About this exercise:
In the records below, find the line containing "The width and" and the line containing "Task: Select the Sept. 20 date cell". Give again exactly those lines and every line between them, omitting the pictures.

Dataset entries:
+---+

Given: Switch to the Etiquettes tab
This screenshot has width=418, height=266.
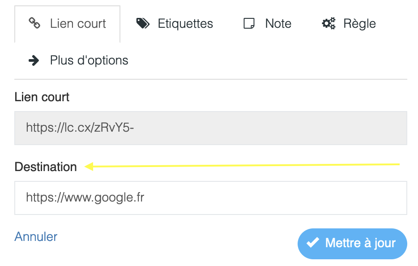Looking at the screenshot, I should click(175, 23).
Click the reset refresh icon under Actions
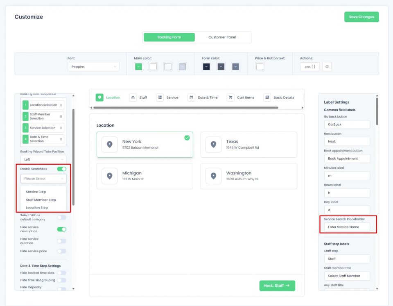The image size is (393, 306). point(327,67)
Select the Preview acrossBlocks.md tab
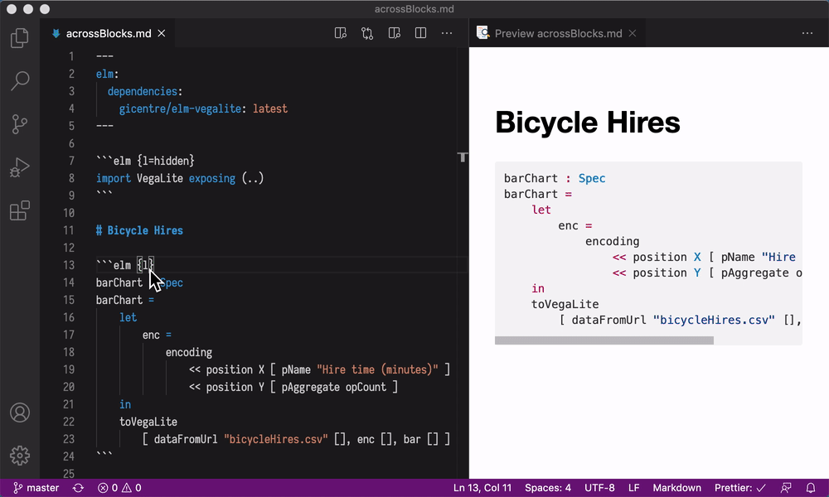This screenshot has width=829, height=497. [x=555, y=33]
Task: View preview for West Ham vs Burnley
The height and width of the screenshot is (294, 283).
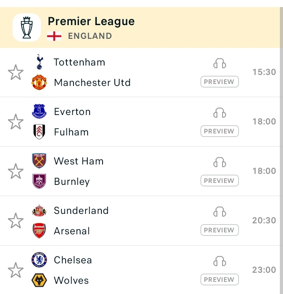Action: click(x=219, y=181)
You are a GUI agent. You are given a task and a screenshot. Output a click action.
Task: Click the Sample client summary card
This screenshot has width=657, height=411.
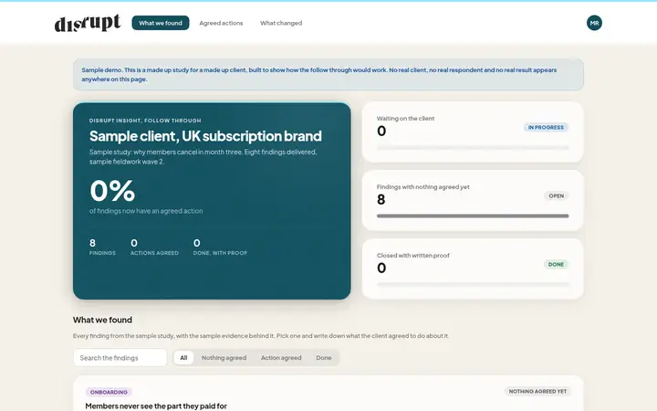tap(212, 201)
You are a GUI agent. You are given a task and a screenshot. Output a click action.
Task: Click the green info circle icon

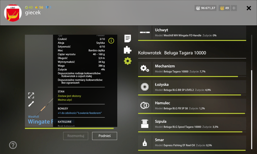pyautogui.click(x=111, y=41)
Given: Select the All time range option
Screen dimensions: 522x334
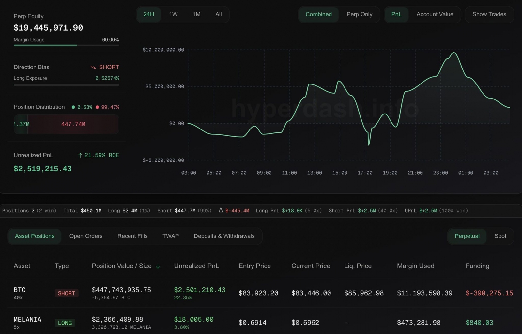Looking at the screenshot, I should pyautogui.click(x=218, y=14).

+---+

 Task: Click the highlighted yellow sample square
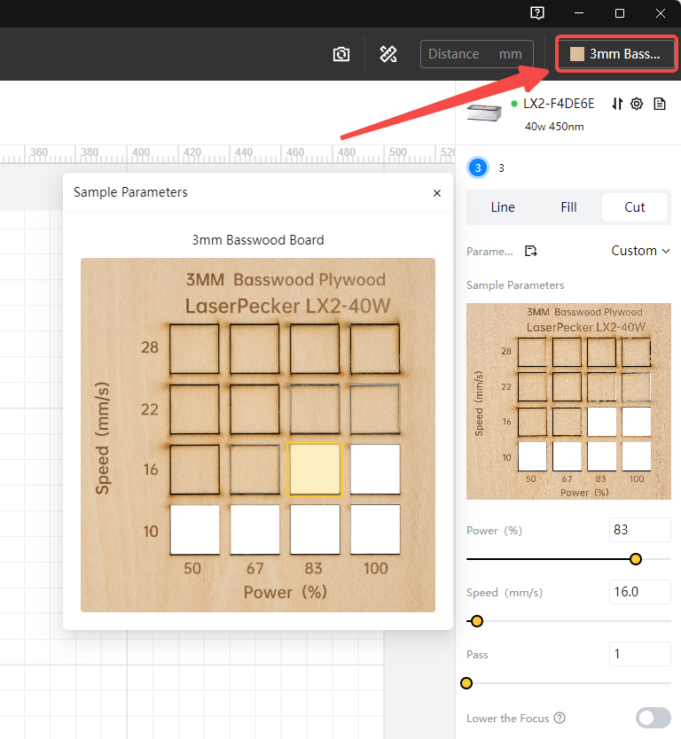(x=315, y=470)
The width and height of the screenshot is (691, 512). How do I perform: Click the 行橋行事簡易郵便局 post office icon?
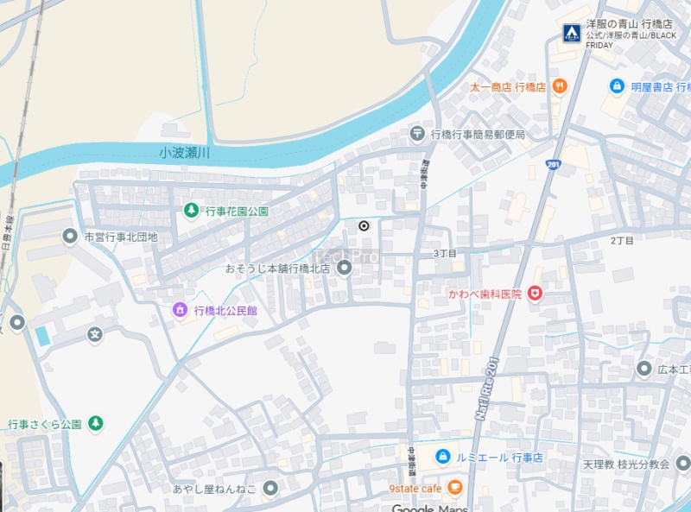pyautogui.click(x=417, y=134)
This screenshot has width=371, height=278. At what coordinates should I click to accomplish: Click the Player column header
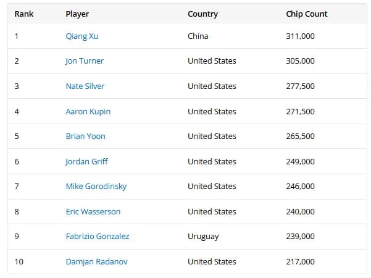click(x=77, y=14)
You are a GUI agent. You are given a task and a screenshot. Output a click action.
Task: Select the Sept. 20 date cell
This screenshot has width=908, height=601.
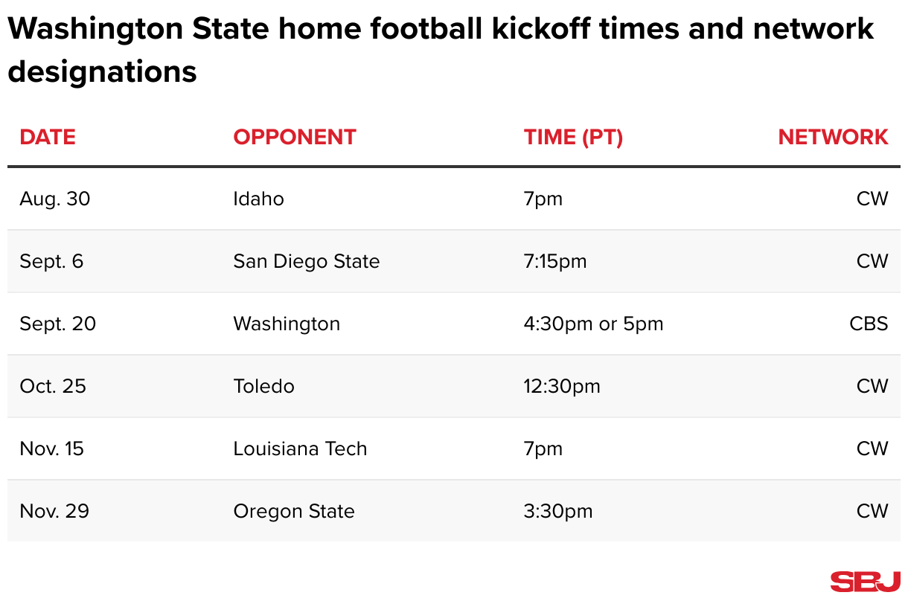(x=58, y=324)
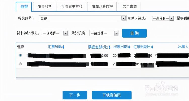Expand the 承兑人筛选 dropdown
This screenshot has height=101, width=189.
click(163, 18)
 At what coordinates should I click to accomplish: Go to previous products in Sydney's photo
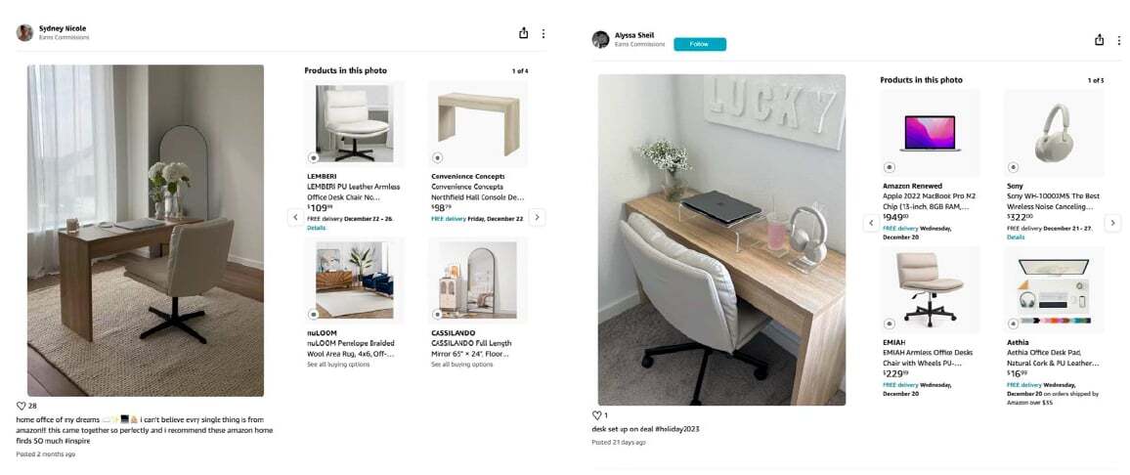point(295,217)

+---+

Solution:
The width and height of the screenshot is (691, 512). How do I perform: Click the 行橋行事簡易郵便局 post office icon?
pyautogui.click(x=417, y=134)
This screenshot has width=371, height=278. At what coordinates should I click to accomplish: Click the Player column header
click(x=77, y=14)
You are a GUI agent. You are given a task and a screenshot. Output a click action.
Task: Select the Sept. 20 date cell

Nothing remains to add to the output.